As filed with the Securities and Exchange Commission on August 30, 2006
| | |
| Registration Nos. | 333-26311, 333-26313, 333-26315, 333-26317, 333-39765, 333-80869 and 333-118296 |
SECURITIES AND EXCHANGE COMMISSION
WASHINGTON, D.C. 20549
POST-EFFECTIVE AMENDMENT NO. 1
TO
FORM S-8
REGISTRATION STATEMENTS
UNDER
THE SECURITIES ACT OF 1933
THE SPORTSMAN’S GUIDE, INC.
(Exact name of registrant as specified in its charter)
| | |
Minnesota | | 41-1293081 |
(State or other jurisdiction of incorporation or organization) | | (I.R.S. Employer Identification No.) |
| | |
411 Farwell Avenue South St. Paul, Minnesota (Address of principal executive offices) | | 55075 (Zip Code) |
1991 Incentive Stock Option Plan
1993 Executive Stock Option Plan
1994 Nonqualified Performance Option Plan
1996 Stock Option Plan
1999 Stock Option Plan
2004 Stock Incentive Plan
(Full title of the plans)
Gregory R. Binkley
President and Chief Executive Officer
The Sportsman’s Guide, Inc.
411 Farwell Avenue
South St.
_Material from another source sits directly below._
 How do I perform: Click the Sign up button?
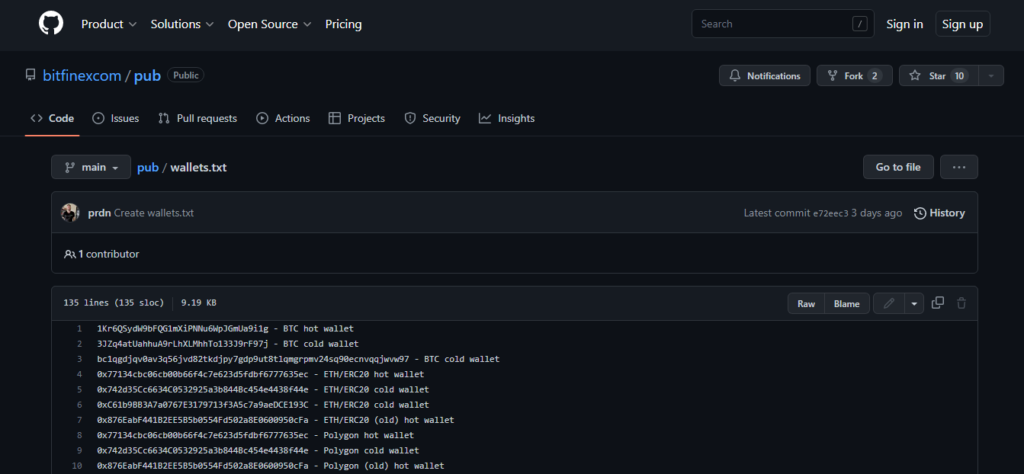coord(962,24)
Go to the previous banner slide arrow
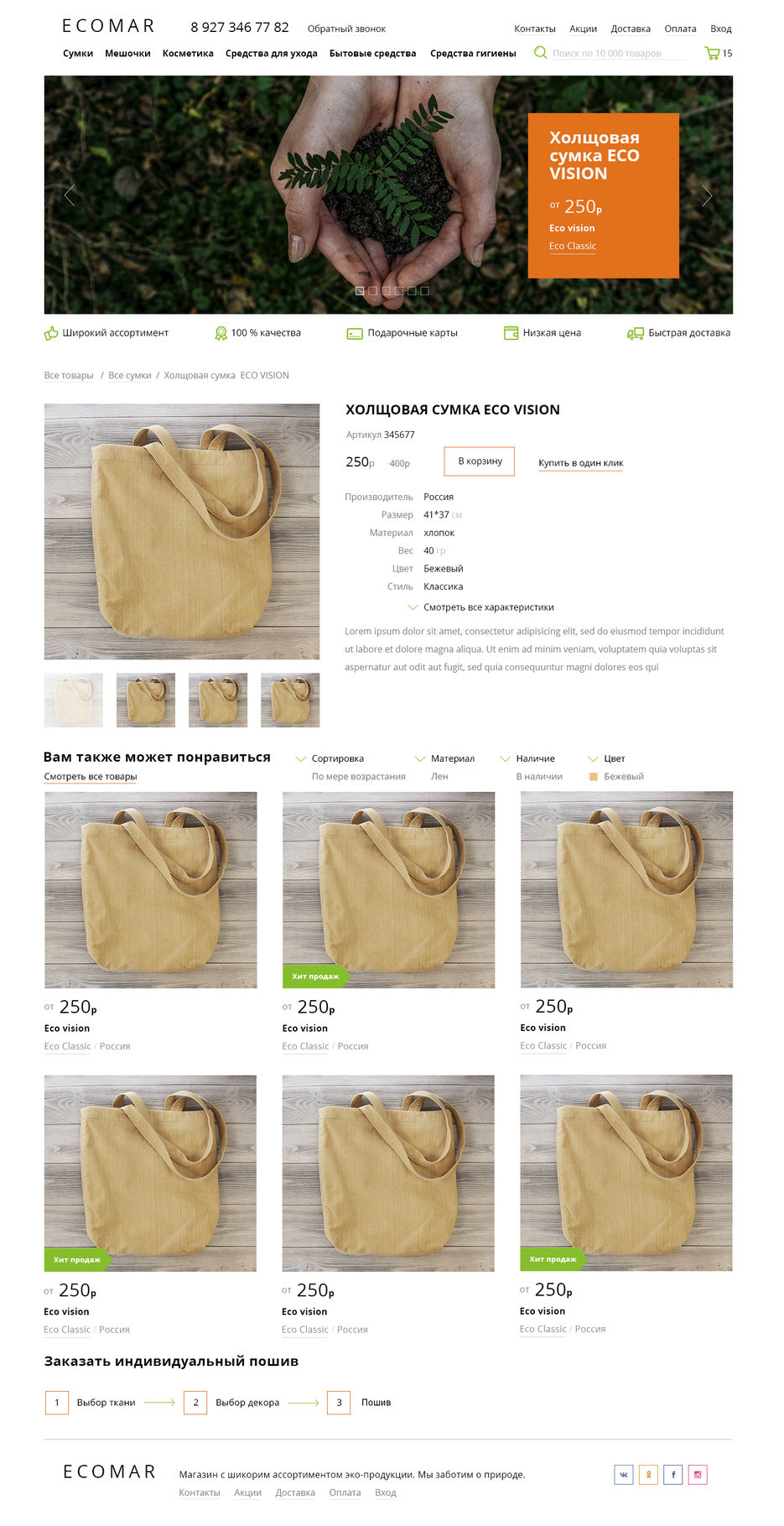Image resolution: width=784 pixels, height=1526 pixels. (x=70, y=195)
Paul, Minnesota 55075
(Name and address of agent for service)
(651) 451-3030
(Telephone number, including area code, of agent for service)
TABLE OF CONTENTS
EXPLANATORY NOTE
The Sportsman’s Guide, Inc. (the “Company”) files this Post-Effective Amendment No. 1 to each of the following Registration Statements on Form S-8 and hereby removes from registration a total of 31,994 shares of the Company’s common stock, $.01 par value per share (the “Common Stock”) which comprise all shares that remain unissued under each of the following Registration Statements on Form S-8: Registration No. 333-26311 filed May 1, 1997 (1996 Stock Option Plan– 0 shares deregistered), Registration No. 333-26313 filed May 1, 1997 (1994 Nonqualified Performance Option Plan– 0 shares deregistered), Registration No. 333-26315 filed May 1, 1997 (1993 Executive Stock Option Plan– 0 shares deregistered), Registration No. 333-26317 filed May 1, 1997 (1991 Incentive Stock Option Plan– 0 shares deregistered), Registration No. 333-39765 filed November 7, 1997 (1996 Stock Option Plan– 0 shares deregistered), Registration No. 333-80869 filed June 17, 1999 (1999 Stock Option Plan– 494 shares deregistered) and Registration No. 333-118296 filed August 17, 2004 (2004 Stock Incentive Plan– 31,500 shares deregistered).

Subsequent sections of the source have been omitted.